L’équipe, qui compte une dizaine de personnes, est en quête d’un bateau de travail d’environ 35 mètres, robuste et consommant peu de diesel, qui devra être transformé pour embarquer les machines. Une quinzaine de membres d'équipages seront embarqués. Simon Bernard, responsable de l’expédition, espère finaliser l’opération très prochainement.

Pour financer son périple, Plastic Odyssey a recours à du sponsoring, « comme la course au large », explique-t-il. « C’est le modèle de tous ces projets d’exploration qui ne cherchent pas forcément à faire du profit, mais à explorer de nouvelles manières d’innover ».

Ainsi, après Clarins, la Matmut est devenue le deuxième sponsor officiel de Plastic Odyssey. Le premier partenaire principal sera dévoilé le 8 juin à l’occasion de la journée mondiale de l’Océan. D'autres grands groupes pourraient rapidement rejoindre l’aventure. Aujourd’hui, selon Simon Bernard, environ la moitié du budget global de 10 millions d’euros sur cinq ans a été trouvé.

Encourager le recyclage

Le projet Plastic Odyssey a germé dans son esprit, alors qu’il était encore étudiant à l’Ecole nationale supérieure maritime pour devenir ingénieur-officier de la marine marchande. Il participe à l’expédition Nomade des mers. De passage à Dakar, il constate par lui-même l’immense quantité de plastique déversée à la mer. On l'estime à « 19 tonnes par minute » dans le monde. Passionné par les questions environnementales, il recherche des solutions.

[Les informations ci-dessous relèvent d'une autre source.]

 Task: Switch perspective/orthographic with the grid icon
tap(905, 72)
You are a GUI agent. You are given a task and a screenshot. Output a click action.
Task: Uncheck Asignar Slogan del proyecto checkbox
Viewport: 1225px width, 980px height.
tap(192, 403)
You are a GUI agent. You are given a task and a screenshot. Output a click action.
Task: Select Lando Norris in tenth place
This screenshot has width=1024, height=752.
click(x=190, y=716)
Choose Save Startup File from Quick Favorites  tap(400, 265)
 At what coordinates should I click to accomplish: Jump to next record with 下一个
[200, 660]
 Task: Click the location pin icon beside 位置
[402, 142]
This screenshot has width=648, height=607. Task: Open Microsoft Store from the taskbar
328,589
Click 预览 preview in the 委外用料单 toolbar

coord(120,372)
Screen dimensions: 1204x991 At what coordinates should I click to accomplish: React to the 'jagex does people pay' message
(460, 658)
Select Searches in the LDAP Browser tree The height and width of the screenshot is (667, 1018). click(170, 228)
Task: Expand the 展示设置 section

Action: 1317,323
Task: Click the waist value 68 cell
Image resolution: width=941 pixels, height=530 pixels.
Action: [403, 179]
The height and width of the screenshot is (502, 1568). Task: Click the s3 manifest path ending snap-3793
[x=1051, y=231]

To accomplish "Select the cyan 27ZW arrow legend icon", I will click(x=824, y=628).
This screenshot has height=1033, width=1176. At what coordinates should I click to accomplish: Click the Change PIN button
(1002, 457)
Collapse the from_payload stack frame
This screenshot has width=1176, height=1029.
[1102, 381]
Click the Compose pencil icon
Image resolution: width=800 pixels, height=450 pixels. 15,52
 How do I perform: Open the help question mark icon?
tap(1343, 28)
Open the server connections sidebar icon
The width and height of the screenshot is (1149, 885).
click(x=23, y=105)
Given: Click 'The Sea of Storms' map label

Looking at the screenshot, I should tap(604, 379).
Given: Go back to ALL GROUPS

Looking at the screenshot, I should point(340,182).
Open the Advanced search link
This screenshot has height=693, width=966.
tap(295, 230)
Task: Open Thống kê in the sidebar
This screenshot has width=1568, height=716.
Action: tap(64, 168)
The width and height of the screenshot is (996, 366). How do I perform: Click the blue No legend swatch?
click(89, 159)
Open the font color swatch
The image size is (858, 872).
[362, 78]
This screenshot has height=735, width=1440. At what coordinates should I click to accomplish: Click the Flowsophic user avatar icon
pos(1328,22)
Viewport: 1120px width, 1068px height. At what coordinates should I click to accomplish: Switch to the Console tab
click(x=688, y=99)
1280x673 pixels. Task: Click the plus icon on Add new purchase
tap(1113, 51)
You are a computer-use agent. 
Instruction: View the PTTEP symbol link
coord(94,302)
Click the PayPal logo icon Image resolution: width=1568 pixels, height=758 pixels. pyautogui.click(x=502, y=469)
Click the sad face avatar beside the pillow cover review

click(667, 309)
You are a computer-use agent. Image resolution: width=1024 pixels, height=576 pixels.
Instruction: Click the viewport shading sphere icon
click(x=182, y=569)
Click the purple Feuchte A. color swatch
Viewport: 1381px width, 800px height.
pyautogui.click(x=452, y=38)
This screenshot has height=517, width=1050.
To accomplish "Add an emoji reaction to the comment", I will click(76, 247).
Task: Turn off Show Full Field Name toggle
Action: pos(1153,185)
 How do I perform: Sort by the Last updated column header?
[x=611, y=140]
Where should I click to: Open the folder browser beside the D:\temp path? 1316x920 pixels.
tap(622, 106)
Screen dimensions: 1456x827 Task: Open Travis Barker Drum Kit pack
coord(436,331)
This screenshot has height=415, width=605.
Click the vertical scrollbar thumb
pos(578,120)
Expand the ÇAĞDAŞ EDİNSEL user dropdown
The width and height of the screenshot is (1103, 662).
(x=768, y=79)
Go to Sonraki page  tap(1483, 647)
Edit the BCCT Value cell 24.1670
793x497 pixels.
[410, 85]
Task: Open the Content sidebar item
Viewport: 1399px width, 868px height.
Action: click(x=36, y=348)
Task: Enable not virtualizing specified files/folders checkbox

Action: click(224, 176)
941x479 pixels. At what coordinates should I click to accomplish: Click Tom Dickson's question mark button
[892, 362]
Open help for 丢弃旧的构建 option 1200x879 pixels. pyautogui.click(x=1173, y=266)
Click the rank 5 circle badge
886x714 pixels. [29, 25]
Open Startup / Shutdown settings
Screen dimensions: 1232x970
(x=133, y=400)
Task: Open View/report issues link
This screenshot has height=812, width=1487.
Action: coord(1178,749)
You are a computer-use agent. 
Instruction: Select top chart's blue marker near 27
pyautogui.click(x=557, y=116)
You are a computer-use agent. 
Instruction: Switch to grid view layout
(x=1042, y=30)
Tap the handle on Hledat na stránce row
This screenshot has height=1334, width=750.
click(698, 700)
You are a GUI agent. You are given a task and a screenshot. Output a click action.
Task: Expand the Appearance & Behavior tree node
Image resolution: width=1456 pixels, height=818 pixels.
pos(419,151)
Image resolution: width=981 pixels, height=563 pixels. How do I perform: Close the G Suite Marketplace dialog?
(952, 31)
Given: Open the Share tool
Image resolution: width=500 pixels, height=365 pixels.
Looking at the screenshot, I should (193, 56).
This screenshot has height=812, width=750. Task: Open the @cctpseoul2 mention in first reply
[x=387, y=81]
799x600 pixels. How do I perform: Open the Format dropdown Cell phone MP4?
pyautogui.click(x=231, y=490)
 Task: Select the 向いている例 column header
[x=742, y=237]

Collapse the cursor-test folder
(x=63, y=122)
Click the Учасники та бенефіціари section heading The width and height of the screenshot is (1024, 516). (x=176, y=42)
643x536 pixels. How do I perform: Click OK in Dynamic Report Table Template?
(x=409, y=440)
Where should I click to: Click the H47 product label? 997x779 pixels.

Plutôt que de ramasser le plastique en mer, Plastic Odyssey veut contribuer à arrêter cette pollution en favorisant le recyclage à terre. Car, si une partie flotte à la surface, souvent sous forme de particules, la majorité coule. Ainsi, il y aurait « 200 à 300.000 tonnes maximum de plastique à la surface, contre 80 millions de tonnes dans les océans », explique-t-il.

Le projet vise donc à « rendre accessible un système industriel au plus grand monde pour traiter du plastique. Si on arrive à construire des petits centres de recyclage à bas coût, on va pouvoir créer des économies locales et faire en sorte que des gens puissent vivre grâce au plastique et donc éviter la pollution ». Reste à inventer des outils peu chers, en open source, et permettant de récupérer le plastique pour le valoriser.

Déjà, le 15 juin 2018, Plastic Odyssey a baptisé Ulysse. Ce catamaran de 6 mètres utilise du plastique comme combustible. Grâce à un petit prototype de pyrolyse, le vieux plastique est transformé en carburant à bord. Pour en faire la promotion, le prototype a fait le tour de France.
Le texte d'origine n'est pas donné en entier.